Les jardiniers ne disposent pas des outils nécessaires et compensent le manque de grues et de tracteurs par des éléphants et des bœufs.

Le droit d’entrée va directement à l’État. Pour obtenir un insecticide urgent, le conservateur doit présenter une demande écrite, puis attendre pendant des mois, comme dans toutes les bureaucraties qui se respectent.

Nous parcourons les avenues historiques des Palmiers royaux (Roystonea regia), des Palmier de Palmyre (Borassus flabellifer) et des Roystonea oleracea. Originaires du Panama, ils ont été plantés par les Britanniques en I905 et dépassent aujourd’hui les 25 m. Nous rencontrons un gigantesque plaqueminier ébénier (Diospyros ebenum), l’Arbre à beurre (Pentadesma butyracea) avec ses fruits comme des poires, le Saucissonnier (Kigelia africana) chargé de “courgettes” suspendues de 5 kg, et le Jacquier (Artocarpus heterophyllus), semblable à l’Arbre à pain qui produit des “mûres” de 25 ou 30 kg.
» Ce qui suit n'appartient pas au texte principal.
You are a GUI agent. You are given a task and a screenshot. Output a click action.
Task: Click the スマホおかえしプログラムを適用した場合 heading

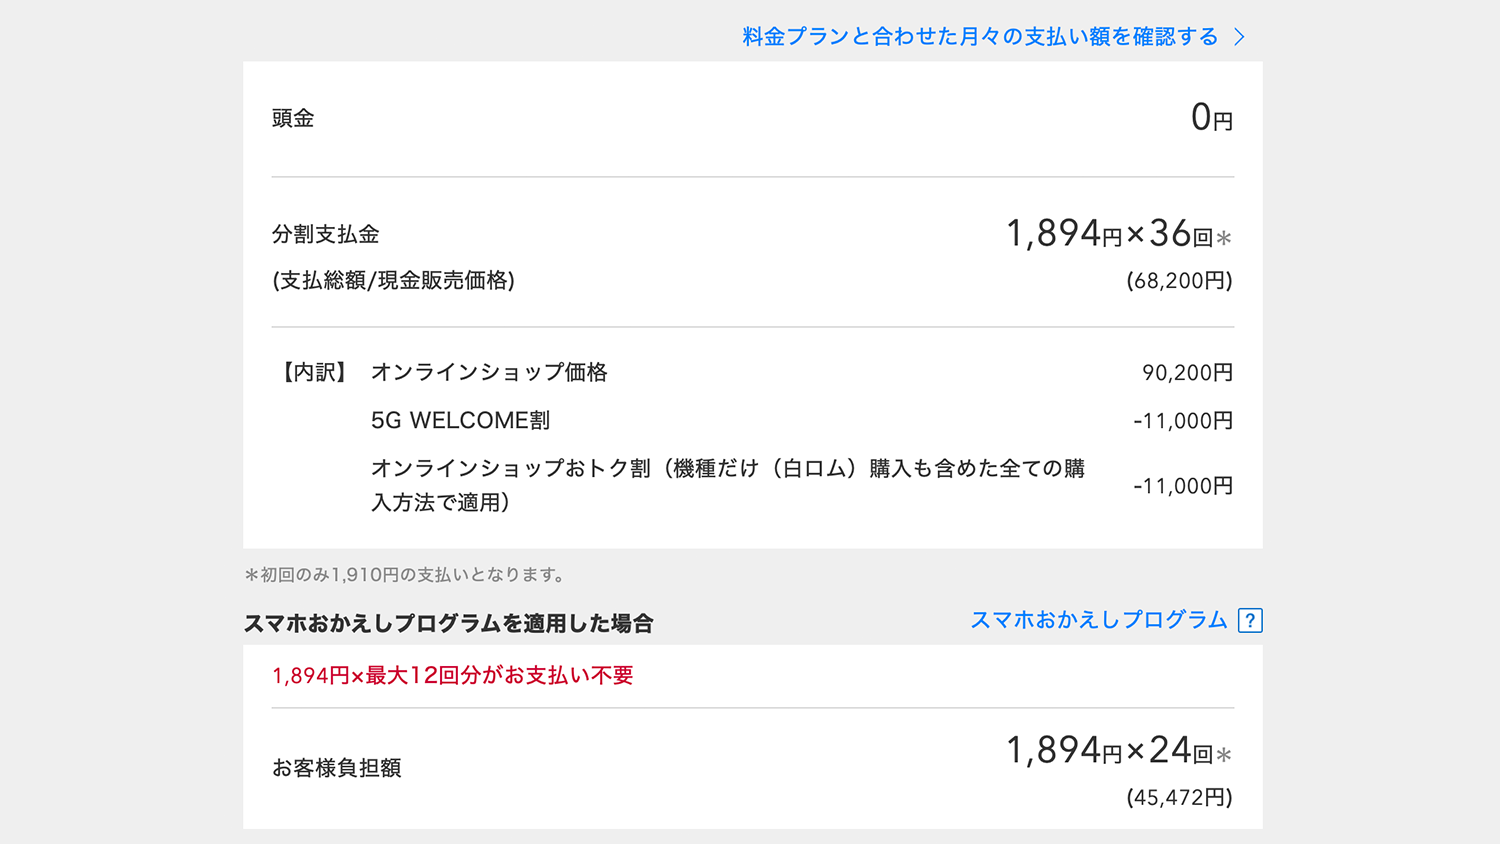448,624
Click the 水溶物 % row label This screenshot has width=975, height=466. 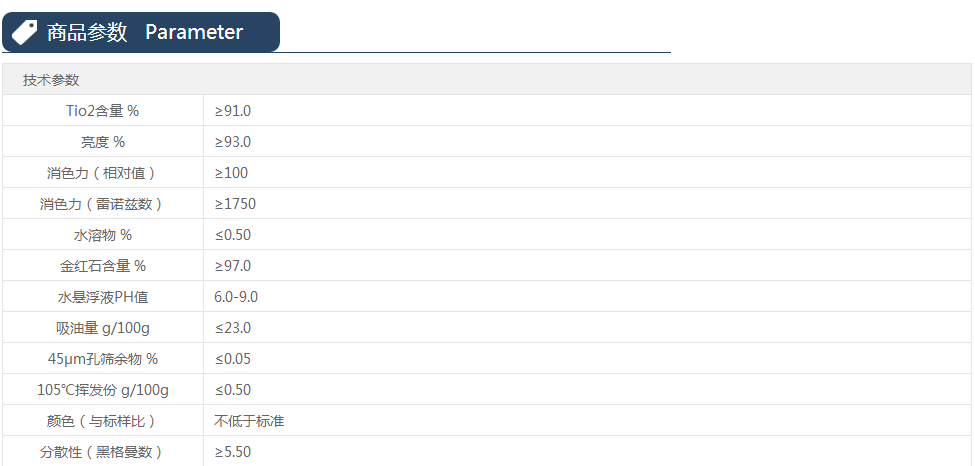103,235
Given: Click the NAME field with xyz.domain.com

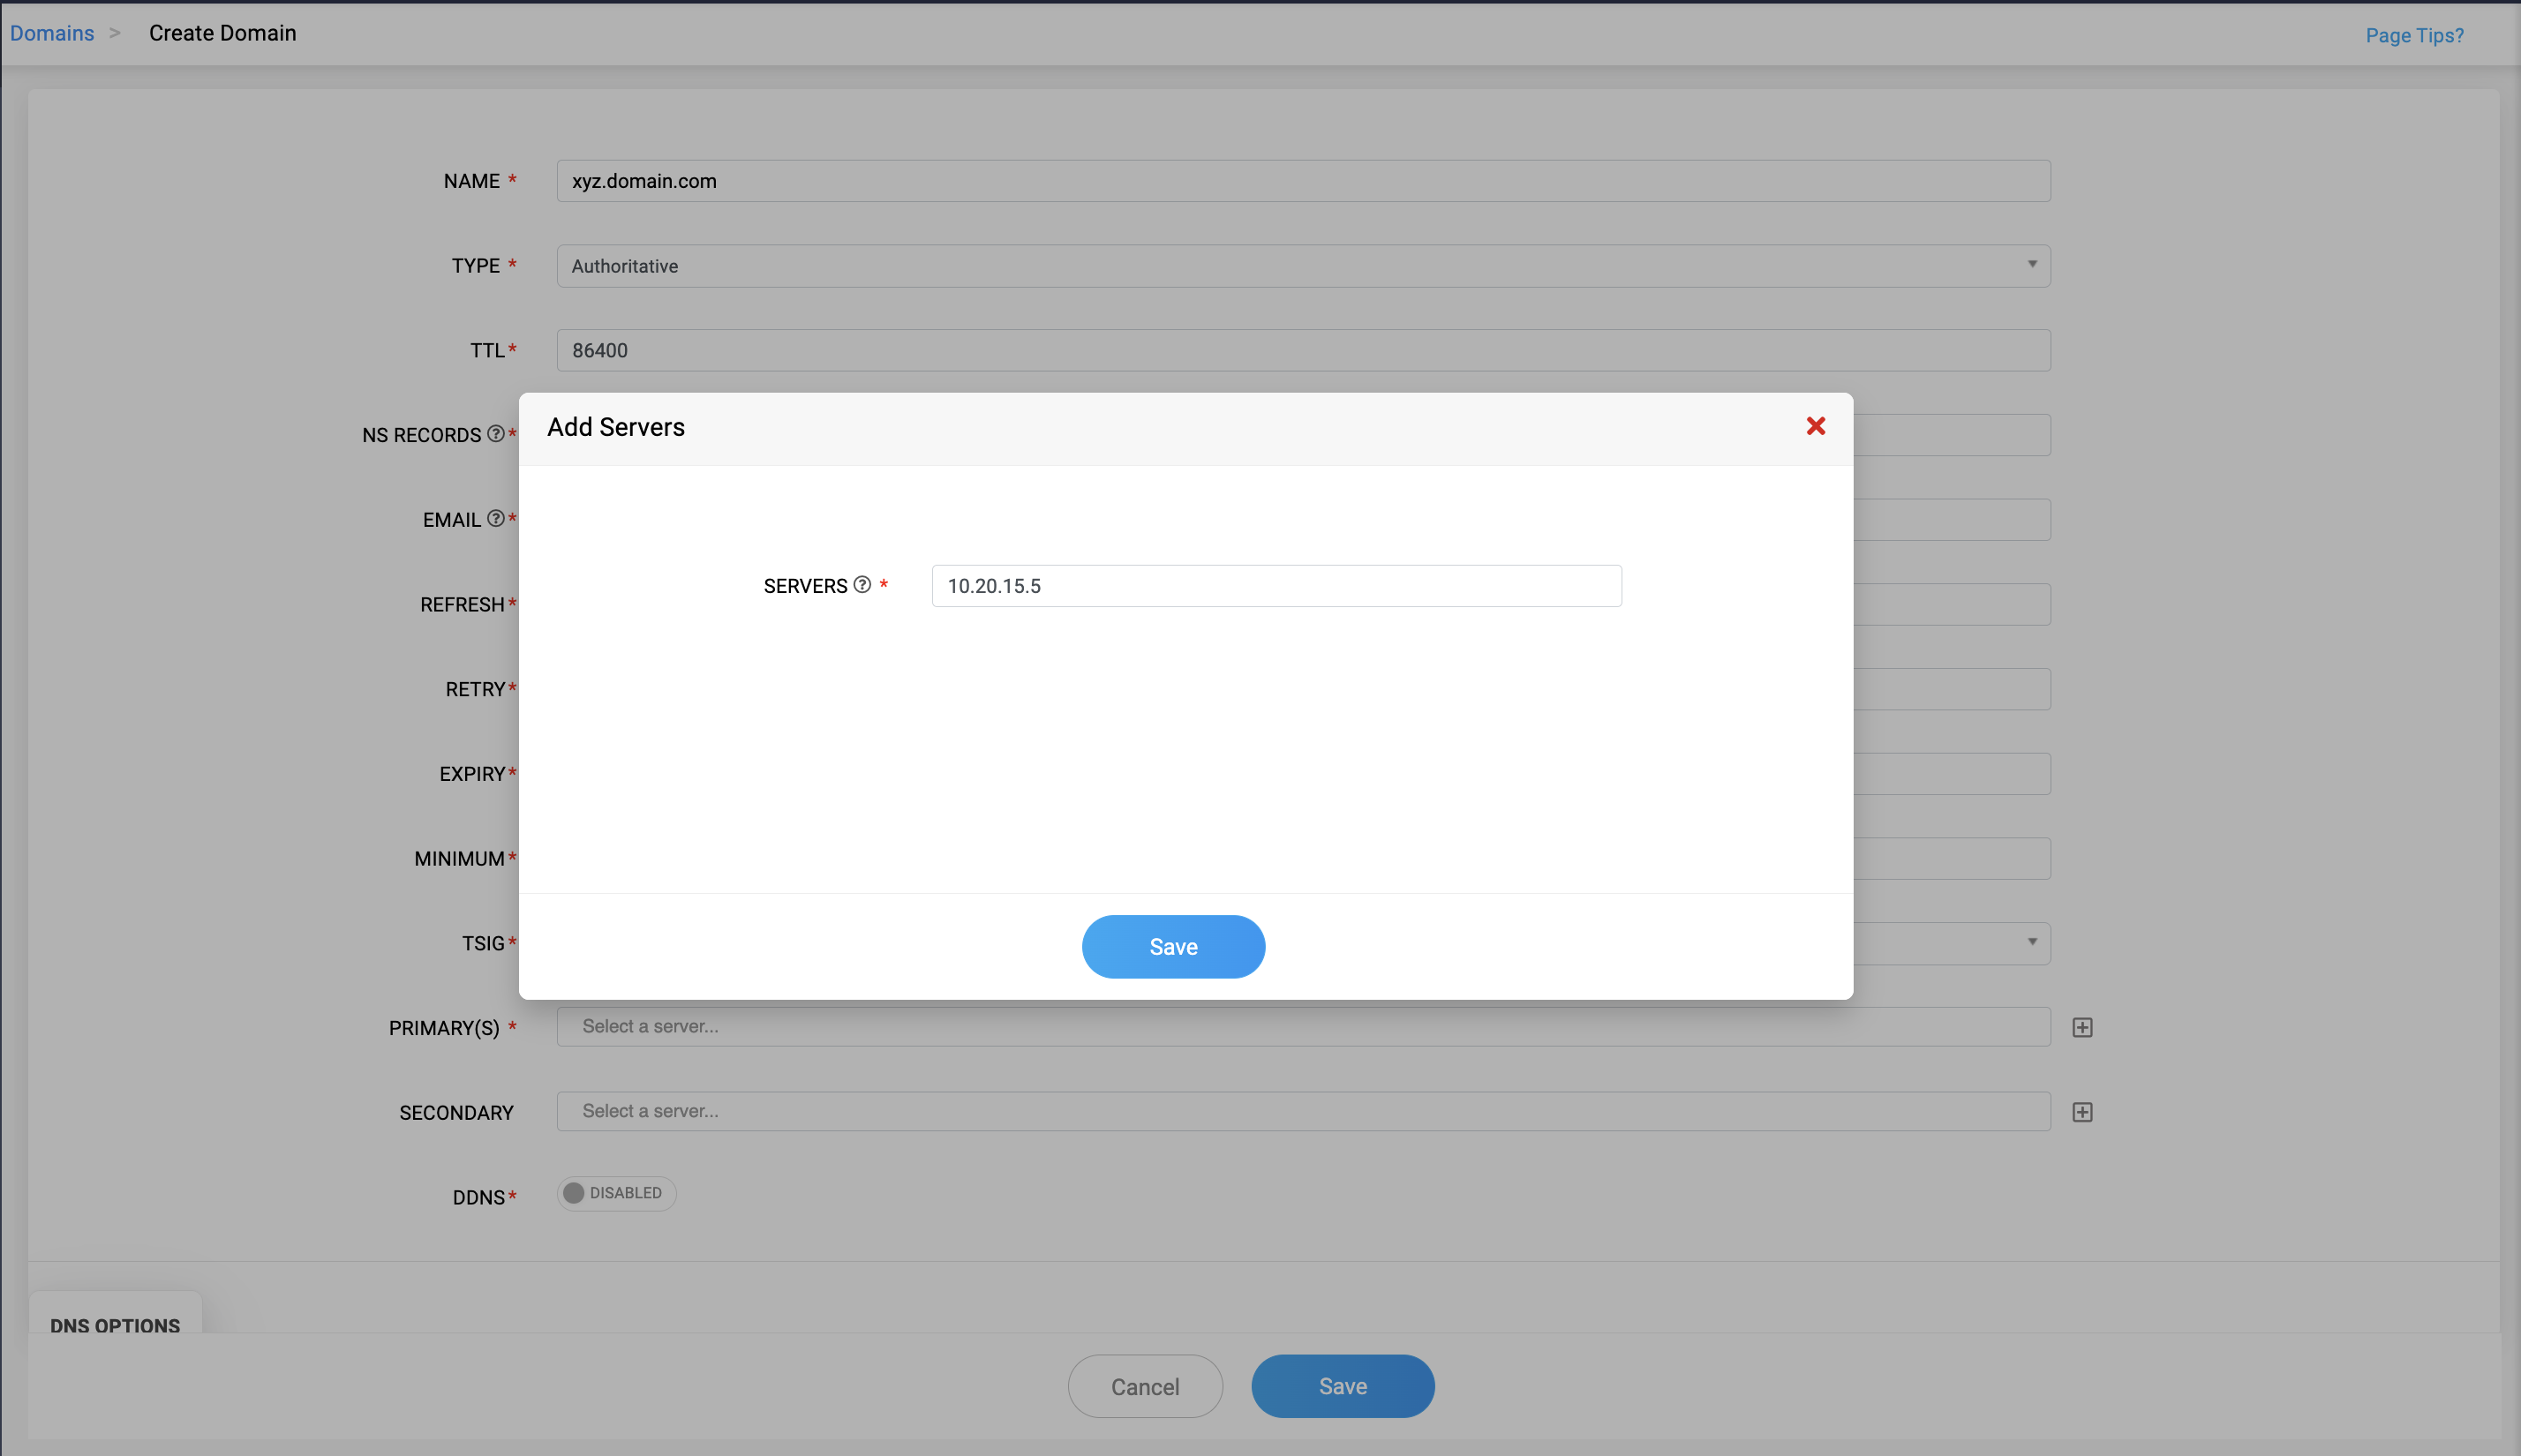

L’Amandier de Java (Canarium commune) atteint 40 m de hauteur, mais il stupéfie surtout par ses racines monstrueuses en relief, en aileron de requin, hautes comme un homme. Dans la section dédiée aux épices, il y a tout : le Poivrier (Piper nigrum), la Cardamome (Elettaria cardamomum), le Piment de la Jamaïque (Pimenta dioica), les fameux clous de girofle (Syzygium aromaticum) et le Cannelier de Ceylan (Cinnamomum zeylanicum).

Quelques pieds de Muscadier commun (Myristica fragrans), plantés en 1840, portent encore des fruits.

Je confesse à mon guide que depuis quelques jours je cherche en vain un spécimen majestueux de Ficus microcarpa, photographié il y a 15 ans lors de ma première visite au jardin.

Je me souviens des incroyables racines aériennes, semblables à des barbes enchevêtrées, qui descendaient des branches les plus épaisses vers le sol pour devenir des colonnes de soutien. Le “conservateur” sourit et m’explique que la plante est toujours vivante, mais que “quelque chose” a changé.

Plus tard je la reconnaîtrai à peine : le tronc central, vieux de plusieurs centaines d’années, est mort et n’existe plus, mais les plus grandes racines aériennes, les colonnes, se sont transformées en tiges et une forêt luxuriante de Ficus se développe à la place du vieil arbre.